(Quoted passage)

We were seated, as I had requested, at a secluded corner table. Checked tablecloth, leather menus, Italian bread, a small pitcher of olive oil. Our water glasses filled and filled again. We didn't touch our menus for at least the first hour. Beneath the table, I couldn't stop shaking. I had no appetite. I directed most of my conversation to Ben's wife, Pilar, but my ears were trained on Ben's conversation with Michael. They were talking of simple things, ordinary things. Both men had been in the Peace Corps. They had done some research on each other—they knew they had that in common. Ben and Pilar had read three of my books and were in the middle of a book Michael had written about foreign aid. We had all boned up, as if for an important exam. But there was something I had promised myself I would say, and I said it as soon as I had an opening to cut through the polite chitchat.

"I want to thank you," I addressed Ben. "You didn't have to do this. When I first wrote you, you could have ignored it."

His cheeks became even redder.

"He deleted it from his mailbox the second he read it," Pilar said. She had a lilting voice and retained her Brazilian accent. "Like a hot potato!"

Those interminable, surreal days obsessively checking my email. Envisioning the doctor in Portland opening my letter. He had deleted it. He had hoped it would just go away.

"Then you wrote me again," Ben said. "And I fished it out of my trash."

"I was shocked!" Pilar's voice rose. It would be months before I knew what she had really said to Ben: "How could you have been so stupid?"

"It just never occurred to me that I might have biological children out there," he said. "I donated for a short while. I honestly never thought about it after I finished medical school."

Michael and I exchanged a quick glance. It seemed purposeful, Ben's phrase. He was letting us know that he hadn't been prolific. That I did not—like some I had read about—have hundreds of half siblings. Which of course was the very scenario about which he and Pilar must have been most terrified.

(Required action 1) Reproduce the part of the dinner passage starting at "Those interminable, surreal" and ending at "been most terrified.".
(Required action 2)
Answer these about the dinner passage, one per line:
(a) How many of the narrator's books had Ben and Pilar read?
(b) What accent did Pilar keep?
(c) What did Ben do with the narrator's second email?
(Required action 3) Can you carry the dinner passage about meeting Ben and Pilar forward from its last sentence?

(Dataset content)
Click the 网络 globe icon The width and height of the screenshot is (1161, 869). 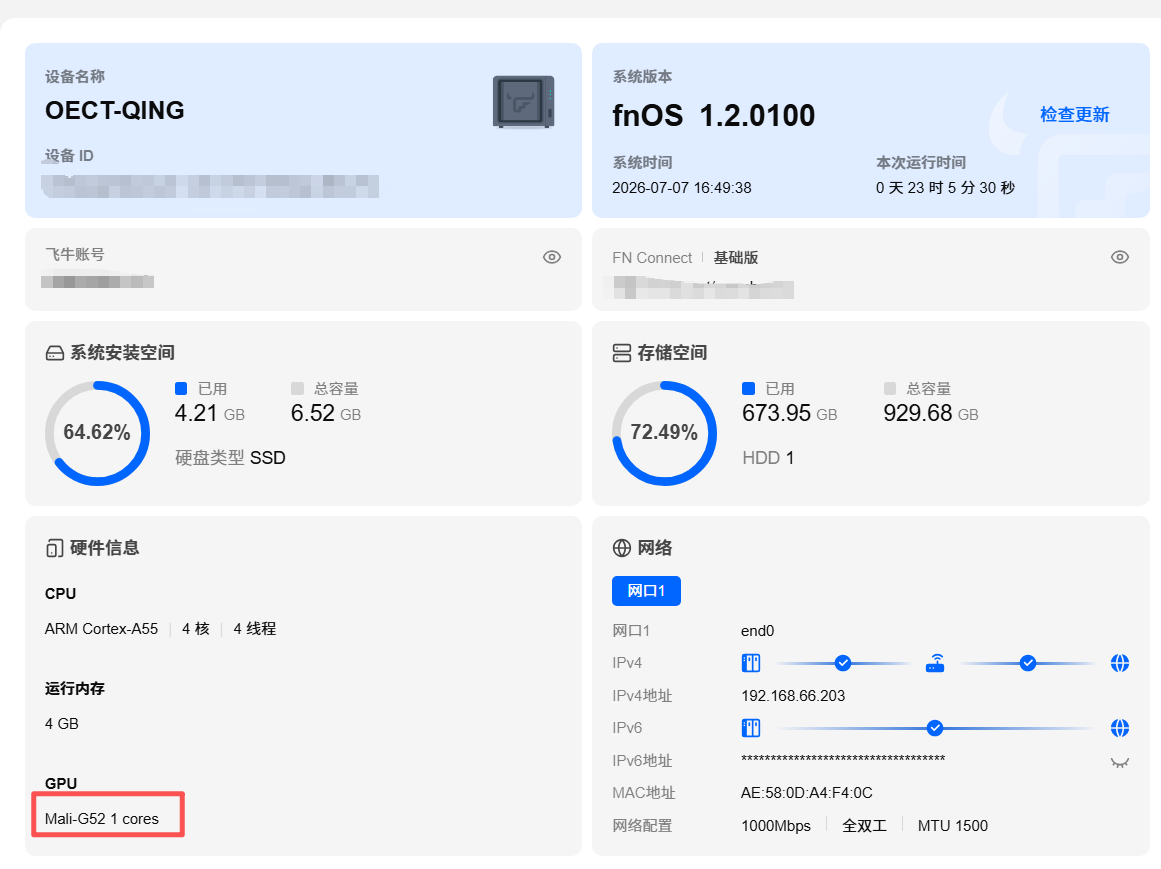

(Answer 1)
Those interminable, surreal days obsessively checking my email. Envisioning the doctor in Portland opening my letter. He had deleted it. He had hoped it would just go away.

"Then you wrote me again," Ben said. "And I fished it out of my trash."

"I was shocked!" Pilar's voice rose. It would be months before I knew what she had really said to Ben: "How could you have been so stupid?"

"It just never occurred to me that I might have biological children out there," he said. "I donated for a short while. I honestly never thought about it after I finished medical school."

Michael and I exchanged a quick glance. It seemed purposeful, Ben's phrase. He was letting us know that he hadn't been prolific. That I did not—like some I had read about—have hundreds of half siblings. Which of course was the very scenario about which he and Pilar must have been most terrified.

(Answer 2)
(a) Three.
(b) Her Brazilian accent.
(c) He fished it out of his trash.

(Answer 3)
In time, I would question how it could be possible that Ben—a man of medicine, who specialized in medical ethics—had never considered that he might have biological children. I would think of the three of them—my mother, my father, Ben Walden—all burying the consequences of their actions so deep that it seemed there weren't any consequences at all. But not on this day. On this day my entire being was trying to absorb as much as possible. Who knew if we would ever be together again?

I kept looking over at Ben and then away. Father. He didn't feel like my father. He hadn't raised me. We'd met hours earlier. So who was he to me—and I to him? Biological. Social. Later, it will occur to me that Ben Walden felt like my native country. I had never lived in this country. I had never spoken its language or become steeped in its customs. I had no passport or record of citizenship. Still, I had been shaped by my country of origin all my life, suffused with an inchoate longing to know my own land.

When Michael and I arrived back home, I looked through the cupboards for my usual stock of memorial candles. It was the night before Yom Kippur, and I hoped to light them to honor my parents, but we had none. I would light no candles in memory of my complicated, beloved, dead parents on the night that I met Ben Walden. Instead, I tried to hold all of them in my overflowing heart.

Later a rabbi reminded me that the Hebrew word for father, abba, is composed of the first two letters in the alphabet: aleph, bet. He asked me if I could accept the two tributaries—these two fathers I come from. I did learn to accept the two tributaries, in time. Their convergence is the story of my life. But after dinner, I sat alone on my bed, the same place where less than four months earlier I had discovered the truth of my paternity, and I wrote Ben a note of thanks. I signed this one "With love."